Exercise objective>
Reproduce the entries from their first line up to and including the line with "You are a computer-use agent. Image". Leave out everything after it.

Listed entries>
──────────────────────────────
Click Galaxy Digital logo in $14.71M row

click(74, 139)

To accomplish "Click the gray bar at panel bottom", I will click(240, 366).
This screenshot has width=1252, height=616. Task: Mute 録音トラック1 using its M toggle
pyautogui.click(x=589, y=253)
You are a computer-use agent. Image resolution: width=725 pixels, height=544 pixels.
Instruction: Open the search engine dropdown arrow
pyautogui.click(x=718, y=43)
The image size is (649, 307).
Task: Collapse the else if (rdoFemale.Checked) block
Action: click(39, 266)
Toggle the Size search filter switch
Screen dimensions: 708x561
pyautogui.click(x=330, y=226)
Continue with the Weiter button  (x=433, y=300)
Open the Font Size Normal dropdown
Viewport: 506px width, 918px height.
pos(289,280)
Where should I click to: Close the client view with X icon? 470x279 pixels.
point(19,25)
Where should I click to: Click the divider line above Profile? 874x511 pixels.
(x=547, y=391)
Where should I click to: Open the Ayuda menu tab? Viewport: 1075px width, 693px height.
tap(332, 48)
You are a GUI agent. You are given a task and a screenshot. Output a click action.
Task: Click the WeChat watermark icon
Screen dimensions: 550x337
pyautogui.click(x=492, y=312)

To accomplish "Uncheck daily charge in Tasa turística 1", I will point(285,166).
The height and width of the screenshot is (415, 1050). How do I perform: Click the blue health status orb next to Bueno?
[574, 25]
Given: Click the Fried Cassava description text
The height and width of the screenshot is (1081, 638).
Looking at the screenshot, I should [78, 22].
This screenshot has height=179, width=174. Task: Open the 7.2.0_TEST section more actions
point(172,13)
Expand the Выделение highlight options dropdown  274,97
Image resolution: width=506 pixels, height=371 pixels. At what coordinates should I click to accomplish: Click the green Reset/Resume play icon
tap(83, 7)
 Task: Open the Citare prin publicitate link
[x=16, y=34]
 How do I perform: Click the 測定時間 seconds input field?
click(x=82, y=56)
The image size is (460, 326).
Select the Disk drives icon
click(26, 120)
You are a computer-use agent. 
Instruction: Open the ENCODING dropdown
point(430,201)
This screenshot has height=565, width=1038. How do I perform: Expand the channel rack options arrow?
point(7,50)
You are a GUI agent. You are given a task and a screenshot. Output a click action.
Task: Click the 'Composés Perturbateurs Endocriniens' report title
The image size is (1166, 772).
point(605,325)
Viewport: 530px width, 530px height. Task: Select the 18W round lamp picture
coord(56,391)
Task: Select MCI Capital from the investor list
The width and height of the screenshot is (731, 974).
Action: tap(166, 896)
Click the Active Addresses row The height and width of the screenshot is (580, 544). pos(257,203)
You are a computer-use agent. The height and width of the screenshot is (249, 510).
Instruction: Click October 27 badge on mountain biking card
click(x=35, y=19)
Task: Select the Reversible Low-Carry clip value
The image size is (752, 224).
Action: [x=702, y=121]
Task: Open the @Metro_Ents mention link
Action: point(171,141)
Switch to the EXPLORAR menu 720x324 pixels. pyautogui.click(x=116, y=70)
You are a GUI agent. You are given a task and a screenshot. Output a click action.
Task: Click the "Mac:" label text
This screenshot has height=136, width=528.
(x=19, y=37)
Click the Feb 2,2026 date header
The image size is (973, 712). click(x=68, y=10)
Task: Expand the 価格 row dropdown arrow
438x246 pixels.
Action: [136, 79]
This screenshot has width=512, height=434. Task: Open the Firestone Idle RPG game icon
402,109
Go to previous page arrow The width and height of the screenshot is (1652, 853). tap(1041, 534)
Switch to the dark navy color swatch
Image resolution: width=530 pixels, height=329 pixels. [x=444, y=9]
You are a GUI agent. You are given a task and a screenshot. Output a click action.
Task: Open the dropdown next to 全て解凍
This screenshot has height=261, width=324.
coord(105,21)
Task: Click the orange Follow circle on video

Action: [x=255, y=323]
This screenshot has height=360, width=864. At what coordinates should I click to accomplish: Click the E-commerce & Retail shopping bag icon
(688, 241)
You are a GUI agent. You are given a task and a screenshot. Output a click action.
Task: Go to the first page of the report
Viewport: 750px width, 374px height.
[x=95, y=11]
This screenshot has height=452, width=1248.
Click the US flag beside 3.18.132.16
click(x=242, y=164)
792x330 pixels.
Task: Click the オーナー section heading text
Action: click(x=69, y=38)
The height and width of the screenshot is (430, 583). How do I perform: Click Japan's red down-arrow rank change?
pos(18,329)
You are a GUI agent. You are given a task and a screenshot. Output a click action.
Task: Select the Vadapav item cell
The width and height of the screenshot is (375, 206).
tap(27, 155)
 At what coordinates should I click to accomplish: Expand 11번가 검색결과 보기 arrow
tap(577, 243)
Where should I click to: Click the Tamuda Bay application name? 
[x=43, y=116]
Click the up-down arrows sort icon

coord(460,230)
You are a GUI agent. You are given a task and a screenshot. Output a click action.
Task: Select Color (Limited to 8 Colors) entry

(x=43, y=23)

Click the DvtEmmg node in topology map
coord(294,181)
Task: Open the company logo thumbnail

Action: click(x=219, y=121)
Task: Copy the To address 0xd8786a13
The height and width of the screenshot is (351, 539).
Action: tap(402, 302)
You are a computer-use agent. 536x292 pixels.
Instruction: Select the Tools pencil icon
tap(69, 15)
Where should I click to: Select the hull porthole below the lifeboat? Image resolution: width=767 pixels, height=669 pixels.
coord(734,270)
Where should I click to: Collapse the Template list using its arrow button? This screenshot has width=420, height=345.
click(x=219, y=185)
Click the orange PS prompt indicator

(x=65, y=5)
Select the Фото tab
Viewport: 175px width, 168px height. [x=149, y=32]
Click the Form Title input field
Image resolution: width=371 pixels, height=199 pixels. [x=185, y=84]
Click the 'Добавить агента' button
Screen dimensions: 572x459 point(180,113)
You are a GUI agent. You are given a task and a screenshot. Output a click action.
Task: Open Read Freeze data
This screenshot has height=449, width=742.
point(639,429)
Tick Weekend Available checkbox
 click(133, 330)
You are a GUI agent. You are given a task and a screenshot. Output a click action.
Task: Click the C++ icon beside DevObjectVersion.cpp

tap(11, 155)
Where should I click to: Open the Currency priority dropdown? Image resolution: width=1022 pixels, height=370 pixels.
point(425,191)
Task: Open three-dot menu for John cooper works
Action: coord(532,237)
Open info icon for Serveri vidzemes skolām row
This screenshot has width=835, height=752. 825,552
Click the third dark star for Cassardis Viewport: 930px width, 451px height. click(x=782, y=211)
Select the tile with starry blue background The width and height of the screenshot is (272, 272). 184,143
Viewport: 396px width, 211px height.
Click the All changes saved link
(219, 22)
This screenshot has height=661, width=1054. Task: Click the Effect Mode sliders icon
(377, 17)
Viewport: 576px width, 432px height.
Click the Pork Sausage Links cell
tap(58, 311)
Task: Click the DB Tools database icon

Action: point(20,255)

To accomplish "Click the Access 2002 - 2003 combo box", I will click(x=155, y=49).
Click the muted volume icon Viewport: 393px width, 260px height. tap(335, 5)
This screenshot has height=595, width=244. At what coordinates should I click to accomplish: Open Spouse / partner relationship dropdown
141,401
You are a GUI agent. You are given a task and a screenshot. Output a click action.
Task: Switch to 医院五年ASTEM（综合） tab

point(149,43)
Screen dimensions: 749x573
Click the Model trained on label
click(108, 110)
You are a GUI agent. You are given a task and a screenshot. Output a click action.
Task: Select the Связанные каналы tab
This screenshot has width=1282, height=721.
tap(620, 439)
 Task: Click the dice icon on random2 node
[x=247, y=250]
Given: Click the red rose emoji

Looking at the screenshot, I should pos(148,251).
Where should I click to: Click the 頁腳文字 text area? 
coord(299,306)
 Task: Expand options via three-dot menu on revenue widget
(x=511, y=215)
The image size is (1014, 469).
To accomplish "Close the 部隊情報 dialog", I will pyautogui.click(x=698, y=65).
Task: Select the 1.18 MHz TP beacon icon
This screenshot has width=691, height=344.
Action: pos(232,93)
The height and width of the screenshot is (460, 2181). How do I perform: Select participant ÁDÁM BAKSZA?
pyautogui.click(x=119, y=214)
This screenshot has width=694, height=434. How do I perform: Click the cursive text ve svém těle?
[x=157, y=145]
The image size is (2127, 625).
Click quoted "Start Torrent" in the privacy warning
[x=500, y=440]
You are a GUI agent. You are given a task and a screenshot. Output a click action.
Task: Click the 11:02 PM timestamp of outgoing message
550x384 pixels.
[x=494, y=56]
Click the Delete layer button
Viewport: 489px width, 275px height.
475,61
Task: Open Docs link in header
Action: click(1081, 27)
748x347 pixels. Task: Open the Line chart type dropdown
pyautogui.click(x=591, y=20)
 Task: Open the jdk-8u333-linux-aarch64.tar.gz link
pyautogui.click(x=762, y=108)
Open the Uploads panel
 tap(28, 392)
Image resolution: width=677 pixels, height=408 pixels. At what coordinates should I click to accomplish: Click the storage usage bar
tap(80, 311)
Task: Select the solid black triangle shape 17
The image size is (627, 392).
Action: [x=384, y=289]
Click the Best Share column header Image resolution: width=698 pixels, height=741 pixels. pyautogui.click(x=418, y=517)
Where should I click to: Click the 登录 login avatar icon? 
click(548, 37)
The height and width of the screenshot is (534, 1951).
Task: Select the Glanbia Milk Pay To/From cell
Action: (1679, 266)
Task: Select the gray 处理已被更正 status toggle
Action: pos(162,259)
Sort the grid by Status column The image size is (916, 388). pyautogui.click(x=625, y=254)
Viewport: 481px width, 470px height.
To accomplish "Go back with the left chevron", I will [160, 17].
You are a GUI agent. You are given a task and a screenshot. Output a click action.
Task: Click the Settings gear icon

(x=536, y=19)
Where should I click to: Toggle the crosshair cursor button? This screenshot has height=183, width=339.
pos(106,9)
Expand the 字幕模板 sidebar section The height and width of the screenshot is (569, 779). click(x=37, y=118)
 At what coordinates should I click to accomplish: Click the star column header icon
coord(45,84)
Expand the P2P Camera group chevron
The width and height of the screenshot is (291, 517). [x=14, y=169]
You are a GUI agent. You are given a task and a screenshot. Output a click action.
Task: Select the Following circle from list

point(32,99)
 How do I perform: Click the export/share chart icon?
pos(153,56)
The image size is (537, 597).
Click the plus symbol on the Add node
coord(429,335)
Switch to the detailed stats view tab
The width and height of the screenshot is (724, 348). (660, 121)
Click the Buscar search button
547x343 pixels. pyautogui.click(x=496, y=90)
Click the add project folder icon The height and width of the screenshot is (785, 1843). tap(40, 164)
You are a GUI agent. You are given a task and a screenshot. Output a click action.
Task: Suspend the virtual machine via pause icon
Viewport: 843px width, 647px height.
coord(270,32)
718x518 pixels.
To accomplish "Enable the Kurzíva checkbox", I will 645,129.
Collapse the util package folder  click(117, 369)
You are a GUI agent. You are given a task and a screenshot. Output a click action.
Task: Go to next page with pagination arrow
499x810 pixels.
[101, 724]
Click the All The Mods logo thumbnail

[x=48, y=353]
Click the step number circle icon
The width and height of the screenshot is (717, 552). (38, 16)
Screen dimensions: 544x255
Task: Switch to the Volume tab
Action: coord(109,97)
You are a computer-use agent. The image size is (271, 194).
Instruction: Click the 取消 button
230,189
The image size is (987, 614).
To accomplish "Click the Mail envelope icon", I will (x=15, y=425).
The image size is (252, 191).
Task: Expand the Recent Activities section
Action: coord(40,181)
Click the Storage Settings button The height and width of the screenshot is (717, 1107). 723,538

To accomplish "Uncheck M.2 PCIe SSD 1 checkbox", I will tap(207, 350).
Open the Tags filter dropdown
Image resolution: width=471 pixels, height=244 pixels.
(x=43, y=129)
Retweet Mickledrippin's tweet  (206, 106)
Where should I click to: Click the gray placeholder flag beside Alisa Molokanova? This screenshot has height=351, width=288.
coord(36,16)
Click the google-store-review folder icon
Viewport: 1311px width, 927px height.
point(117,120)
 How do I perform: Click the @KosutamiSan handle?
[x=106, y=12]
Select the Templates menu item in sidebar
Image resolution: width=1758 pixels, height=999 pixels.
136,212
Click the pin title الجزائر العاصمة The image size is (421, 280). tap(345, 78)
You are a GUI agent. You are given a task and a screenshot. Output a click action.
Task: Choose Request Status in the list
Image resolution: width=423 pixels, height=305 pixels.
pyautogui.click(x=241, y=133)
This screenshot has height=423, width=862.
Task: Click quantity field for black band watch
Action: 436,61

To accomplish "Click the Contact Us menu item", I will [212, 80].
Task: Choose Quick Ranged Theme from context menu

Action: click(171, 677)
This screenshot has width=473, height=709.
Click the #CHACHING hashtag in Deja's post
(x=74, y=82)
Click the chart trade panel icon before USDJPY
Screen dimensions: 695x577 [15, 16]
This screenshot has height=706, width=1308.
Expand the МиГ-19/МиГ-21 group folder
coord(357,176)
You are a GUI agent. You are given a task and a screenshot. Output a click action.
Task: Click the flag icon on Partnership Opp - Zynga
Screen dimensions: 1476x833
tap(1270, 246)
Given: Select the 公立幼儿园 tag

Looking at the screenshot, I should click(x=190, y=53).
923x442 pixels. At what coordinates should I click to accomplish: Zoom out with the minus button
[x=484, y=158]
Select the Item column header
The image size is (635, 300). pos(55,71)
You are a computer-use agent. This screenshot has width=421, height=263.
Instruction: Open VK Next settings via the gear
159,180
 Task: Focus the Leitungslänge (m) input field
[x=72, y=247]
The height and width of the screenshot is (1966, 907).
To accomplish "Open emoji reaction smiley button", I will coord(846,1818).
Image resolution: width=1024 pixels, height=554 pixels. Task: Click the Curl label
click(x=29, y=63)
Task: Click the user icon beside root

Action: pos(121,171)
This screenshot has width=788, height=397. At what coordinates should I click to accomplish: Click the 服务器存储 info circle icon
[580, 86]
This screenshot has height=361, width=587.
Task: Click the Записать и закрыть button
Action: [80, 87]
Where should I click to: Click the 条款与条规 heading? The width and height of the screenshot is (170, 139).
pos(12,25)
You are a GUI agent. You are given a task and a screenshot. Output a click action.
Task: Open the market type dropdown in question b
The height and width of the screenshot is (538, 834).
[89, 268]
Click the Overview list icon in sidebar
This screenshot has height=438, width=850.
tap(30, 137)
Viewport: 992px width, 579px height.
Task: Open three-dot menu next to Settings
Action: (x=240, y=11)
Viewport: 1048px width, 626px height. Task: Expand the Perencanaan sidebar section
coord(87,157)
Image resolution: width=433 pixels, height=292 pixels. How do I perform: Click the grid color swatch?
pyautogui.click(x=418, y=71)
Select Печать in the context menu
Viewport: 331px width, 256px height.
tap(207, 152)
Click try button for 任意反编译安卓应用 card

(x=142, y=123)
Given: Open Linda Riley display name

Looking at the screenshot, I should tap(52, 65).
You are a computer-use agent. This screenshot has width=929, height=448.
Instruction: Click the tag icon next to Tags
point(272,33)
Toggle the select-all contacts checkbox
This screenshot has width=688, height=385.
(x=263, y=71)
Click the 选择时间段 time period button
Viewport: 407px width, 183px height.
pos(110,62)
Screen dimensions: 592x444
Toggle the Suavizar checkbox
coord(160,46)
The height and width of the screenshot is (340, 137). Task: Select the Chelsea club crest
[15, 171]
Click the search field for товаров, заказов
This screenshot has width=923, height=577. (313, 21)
──────────────────────────────
Solved exercise>
Click Galaxy Digital logo in $14.71M row

click(74, 139)

To accomplish "Click the gray bar at panel bottom", I will click(240, 366).
This screenshot has width=1252, height=616. Task: Mute 録音トラック1 using its M toggle
pyautogui.click(x=589, y=253)
You are a computer-use agent. Image resolution: width=725 pixels, height=544 pixels.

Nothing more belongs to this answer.